Big data can mean even bigger problems for Security Operations (SecOps).
As platform providers promote the ability to monitor every single endpoint and network access avenue across your infrastructure with a unifying view of multiple tools, SecOps has more data than they can possibly process, let alone use to take intelligent action.
With attack surfaces constantly expanding for just about any enterprise, knowledge is power. Instead, what SecOps faces is an unrelenting stream of collected data that is overwhelmingly unmanageable. The irony is that more data has led to less value. Having hundreds or more data sources to monitor isn’t what matters—it’s how we use that data in our SecOps programs and how it gets reported to executive management.
What SecOps needs today is a “small data” movement.
Data is only valuable if you can make sense of it
Today’s business and marketing strategies that harness big data tend to collect everything they can and then aggregate it into data lakes that can be tapped by a variety of business users.
Unfortunately, this approach doesn’t address the inherent conflict between what IT operations and SecOps need from a shared infrastructure. Rather than getting just the data they need, SecOps faces a massive onslaught of everything collected; it’s not given the necessary authority to tell IT staff to focus narrowly on what matters to them for detection and response so they can generate deeper value via automation.
There’s no point in having a hundred data sources reporting into your Security Information and Event Management (SIEM) system if you only have rule logic applied to five or 10 of them. Big data is actually achieving the opposite effect from what was intended. Rather, it’s having a significantly negative impact on your actual monitoring effectiveness.
Today the goal is to achieve analytical monitoring in as close to real-time as possible, paying attention to performance, health status, availability, configuration, and security. But each of these has varying requirements from the high volume of logs produced and need to be analyzed differently too. SecOps needs to be able to easily see malicious signals in amongst the vast amounts of data generated by logs, such as signatures, traffic patterns or behaviors.
Although big data can deliver on that requirement, historically it’s proven extremely difficult for humans to monitor at scale effectively—hence the critical need for automation, which can also address the budget and resource constraints of SecOps. Unfortunately, the “more is better” paradigm continues to win out because the belief is that even though we only process a small fraction of hundreds of data sources, we should continue to collect as much as possible just in case it’s useful forensically someday.
The constant onslaught of data generated by 24×7 monitoring can often lead to disengaged security analysts. One strategy to keep in them engaged is to set aside time every week to do a “retrospective hunt” to find numerous incidents that were missed by monitoring. These hunts unveil the highest quality incidents, not the big data efforts—they’re far more valuable than console monitoring
Even with successful SecOps automation, these retrospective hunts should continue. You won’t get the benefits if you’re automating from the onslaught of raw data that comes from infrastructure devices that produce logs and sensors such as network telemetry, security telemetry, application telemetry, host-based telemetry, cloud telemetry, and contextual telemetry. Each of these logs and alerts are highly inconsistent and difficult to leverage for any purpose. Big data capabilities are ultimately producing a lot of useless noise that must be sifted through.

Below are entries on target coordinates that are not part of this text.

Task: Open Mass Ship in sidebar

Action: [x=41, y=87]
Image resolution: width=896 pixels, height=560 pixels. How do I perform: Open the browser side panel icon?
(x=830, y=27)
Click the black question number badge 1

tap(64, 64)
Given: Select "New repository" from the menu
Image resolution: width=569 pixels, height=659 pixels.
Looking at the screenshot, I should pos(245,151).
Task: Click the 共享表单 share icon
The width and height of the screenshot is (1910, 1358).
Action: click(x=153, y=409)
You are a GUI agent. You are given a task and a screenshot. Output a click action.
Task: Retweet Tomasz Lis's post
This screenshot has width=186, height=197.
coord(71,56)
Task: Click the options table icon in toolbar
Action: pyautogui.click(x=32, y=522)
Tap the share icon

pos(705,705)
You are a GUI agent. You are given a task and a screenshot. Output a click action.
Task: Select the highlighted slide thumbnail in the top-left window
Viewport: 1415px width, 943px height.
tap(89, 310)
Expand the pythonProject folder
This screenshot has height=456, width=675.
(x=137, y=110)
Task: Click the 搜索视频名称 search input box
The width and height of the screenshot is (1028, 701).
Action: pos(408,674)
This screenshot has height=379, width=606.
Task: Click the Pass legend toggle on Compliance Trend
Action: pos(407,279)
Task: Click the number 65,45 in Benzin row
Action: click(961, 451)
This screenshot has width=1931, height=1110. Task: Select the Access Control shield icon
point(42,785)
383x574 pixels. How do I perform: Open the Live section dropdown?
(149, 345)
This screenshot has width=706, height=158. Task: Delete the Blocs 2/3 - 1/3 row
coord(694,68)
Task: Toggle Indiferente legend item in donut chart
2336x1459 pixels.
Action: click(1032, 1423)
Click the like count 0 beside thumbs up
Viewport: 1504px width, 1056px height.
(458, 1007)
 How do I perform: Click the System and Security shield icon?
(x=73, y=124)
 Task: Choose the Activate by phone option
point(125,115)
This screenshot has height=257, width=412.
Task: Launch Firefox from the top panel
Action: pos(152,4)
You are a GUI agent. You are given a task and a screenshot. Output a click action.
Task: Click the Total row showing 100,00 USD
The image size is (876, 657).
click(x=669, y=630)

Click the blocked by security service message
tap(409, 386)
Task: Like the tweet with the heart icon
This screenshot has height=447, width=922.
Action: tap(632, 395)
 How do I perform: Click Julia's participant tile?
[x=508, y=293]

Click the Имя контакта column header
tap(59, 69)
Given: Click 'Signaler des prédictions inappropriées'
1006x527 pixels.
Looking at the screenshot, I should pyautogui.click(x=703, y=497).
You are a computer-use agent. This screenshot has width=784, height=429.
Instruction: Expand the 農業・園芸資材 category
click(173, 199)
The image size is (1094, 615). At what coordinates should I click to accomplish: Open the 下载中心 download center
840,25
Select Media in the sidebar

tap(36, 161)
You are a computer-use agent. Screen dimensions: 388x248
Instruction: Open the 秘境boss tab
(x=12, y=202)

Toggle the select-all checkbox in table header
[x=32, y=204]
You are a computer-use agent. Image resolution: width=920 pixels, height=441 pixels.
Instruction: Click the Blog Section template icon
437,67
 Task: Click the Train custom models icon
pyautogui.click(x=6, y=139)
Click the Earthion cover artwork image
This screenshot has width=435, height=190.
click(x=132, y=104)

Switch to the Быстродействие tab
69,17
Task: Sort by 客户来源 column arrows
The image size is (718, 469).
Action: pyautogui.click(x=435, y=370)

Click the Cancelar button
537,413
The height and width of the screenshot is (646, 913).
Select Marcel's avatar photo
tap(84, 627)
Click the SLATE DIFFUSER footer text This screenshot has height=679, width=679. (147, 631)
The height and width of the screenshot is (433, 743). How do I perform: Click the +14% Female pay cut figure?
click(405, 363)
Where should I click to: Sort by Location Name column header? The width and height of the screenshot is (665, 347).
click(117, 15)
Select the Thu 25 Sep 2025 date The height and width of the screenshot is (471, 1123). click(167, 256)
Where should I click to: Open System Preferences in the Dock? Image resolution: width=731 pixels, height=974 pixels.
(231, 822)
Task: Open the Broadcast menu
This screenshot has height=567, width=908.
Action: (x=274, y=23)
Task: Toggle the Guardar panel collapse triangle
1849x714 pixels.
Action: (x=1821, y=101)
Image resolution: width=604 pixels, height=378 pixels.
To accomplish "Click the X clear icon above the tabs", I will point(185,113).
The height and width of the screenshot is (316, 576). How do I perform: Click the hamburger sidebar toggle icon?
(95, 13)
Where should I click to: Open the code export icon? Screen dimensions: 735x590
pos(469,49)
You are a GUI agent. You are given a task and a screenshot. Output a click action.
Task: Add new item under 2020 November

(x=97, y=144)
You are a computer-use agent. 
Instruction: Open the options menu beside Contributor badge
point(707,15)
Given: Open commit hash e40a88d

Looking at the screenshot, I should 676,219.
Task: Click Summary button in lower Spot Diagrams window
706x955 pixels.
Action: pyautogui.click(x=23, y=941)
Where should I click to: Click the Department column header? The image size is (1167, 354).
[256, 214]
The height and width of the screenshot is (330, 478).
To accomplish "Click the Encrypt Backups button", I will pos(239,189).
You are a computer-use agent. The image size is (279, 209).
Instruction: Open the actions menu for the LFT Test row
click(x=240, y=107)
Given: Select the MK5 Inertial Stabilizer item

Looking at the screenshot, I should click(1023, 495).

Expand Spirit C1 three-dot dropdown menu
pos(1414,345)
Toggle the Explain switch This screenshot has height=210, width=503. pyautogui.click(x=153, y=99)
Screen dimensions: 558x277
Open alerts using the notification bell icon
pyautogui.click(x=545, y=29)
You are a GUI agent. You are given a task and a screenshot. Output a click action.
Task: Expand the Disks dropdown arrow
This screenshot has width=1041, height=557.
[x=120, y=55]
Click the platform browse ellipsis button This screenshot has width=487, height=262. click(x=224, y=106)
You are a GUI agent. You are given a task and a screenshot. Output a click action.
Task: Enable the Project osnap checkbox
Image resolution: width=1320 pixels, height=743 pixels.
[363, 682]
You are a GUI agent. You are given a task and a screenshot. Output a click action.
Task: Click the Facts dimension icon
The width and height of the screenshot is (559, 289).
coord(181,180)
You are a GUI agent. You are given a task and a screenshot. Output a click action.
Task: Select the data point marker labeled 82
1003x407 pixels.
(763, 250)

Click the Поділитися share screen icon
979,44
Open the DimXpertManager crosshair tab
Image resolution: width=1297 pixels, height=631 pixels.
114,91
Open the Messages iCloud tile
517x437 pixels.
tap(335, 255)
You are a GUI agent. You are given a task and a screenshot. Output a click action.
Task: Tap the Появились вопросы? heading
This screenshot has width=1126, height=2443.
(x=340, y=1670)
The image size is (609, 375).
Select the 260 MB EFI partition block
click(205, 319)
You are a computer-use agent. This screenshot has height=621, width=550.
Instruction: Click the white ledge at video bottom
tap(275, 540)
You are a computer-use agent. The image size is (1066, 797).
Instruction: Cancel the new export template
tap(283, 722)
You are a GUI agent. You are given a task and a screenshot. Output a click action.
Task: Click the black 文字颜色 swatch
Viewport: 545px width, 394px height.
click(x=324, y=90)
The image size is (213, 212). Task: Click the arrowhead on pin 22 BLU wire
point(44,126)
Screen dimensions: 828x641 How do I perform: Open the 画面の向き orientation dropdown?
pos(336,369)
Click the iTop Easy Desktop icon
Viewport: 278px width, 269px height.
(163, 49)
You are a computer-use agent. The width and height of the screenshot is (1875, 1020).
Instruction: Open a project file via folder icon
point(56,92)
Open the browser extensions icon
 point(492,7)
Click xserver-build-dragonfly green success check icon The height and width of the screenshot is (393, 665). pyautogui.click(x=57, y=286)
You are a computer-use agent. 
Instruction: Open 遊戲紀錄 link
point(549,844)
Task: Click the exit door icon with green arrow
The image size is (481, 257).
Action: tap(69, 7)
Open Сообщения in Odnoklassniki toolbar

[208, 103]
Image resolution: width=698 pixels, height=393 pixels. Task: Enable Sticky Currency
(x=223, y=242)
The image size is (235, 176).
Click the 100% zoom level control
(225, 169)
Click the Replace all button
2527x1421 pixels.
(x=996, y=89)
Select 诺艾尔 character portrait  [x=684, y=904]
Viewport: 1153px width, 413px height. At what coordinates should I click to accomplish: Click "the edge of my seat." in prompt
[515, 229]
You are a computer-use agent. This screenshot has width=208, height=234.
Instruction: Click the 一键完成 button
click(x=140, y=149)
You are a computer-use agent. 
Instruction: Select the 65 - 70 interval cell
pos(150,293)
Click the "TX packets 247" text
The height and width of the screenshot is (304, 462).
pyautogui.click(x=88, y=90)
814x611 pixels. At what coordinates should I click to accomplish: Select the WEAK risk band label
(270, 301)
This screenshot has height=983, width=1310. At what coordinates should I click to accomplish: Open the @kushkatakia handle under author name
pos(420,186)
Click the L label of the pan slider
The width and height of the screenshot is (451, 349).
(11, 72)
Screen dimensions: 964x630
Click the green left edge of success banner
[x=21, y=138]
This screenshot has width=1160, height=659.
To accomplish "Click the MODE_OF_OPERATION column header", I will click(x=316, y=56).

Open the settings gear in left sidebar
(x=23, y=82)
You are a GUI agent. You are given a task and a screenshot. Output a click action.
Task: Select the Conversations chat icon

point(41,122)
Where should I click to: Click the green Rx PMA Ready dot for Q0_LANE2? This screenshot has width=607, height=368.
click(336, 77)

Network sources such as routers, switches, and other network infrastructure equipment can provide a great deal of data about their behaviour, but most of it is not useful without additional tools and expertise. Because they’re highly repetitive in their log messages, there’s a very high noise to signal ratio, and the signal that does come through isn’t all that useful to SecOps. Even security devices such as firewalls can only tell you they’ve dropped a packet—finding out why takes more work. Proxies, identity and access management systems, and intrusion prevention sensors are more relevant by streaming alerts about signatures or anomalies that might indicate suspicious activity in the form of malicious hackers or code, but the volume of data just further buries SecOps with more data on consoles.
When you add in all the endpoint protection systems and growing cloud deployments, there’s far too much data being generated to be used by anyone effectively, let alone the necessary context to take meaningful action and make business-prioritized risk decisions.
Quality over quantity
You could argue that all these data sources are somewhat narcissistic because they only talk about themselves, often repeating things that aren’t valuable. So, rather than collecting all their data, there needs to be a move toward small data that not only is selective, but also has a use in mind for it before it’s collected and stored.
Part of this shift is cultural—we need to get people to stop believing the myth that collecting a hundred data sources into a single platform is providing real value for SecOps or any of the other applications. Further, the small amounts of data we do collect need to be useful and have an obvious purpose—not every log from every router that repeats itself thousands of times a day.
The current approach is actually increasing your costs and volume of data while barely reducing your risk. Humans should not be monitoring consoles for high noise, low signal use cases because they will just get overwhelmed, ignore things and clear the alerts just to keep on top of them.
There’s no point in having a hundred data sources reporting into SIEM system if you only have rules applied to 10 of them. #security #respectdata
Click to Tweet
The small data movement means collecting only what matters and focusing on deriving deeper value from it. Successful SecOps automation means knowing what data to collect, knowing what to do with it, and being able to do it.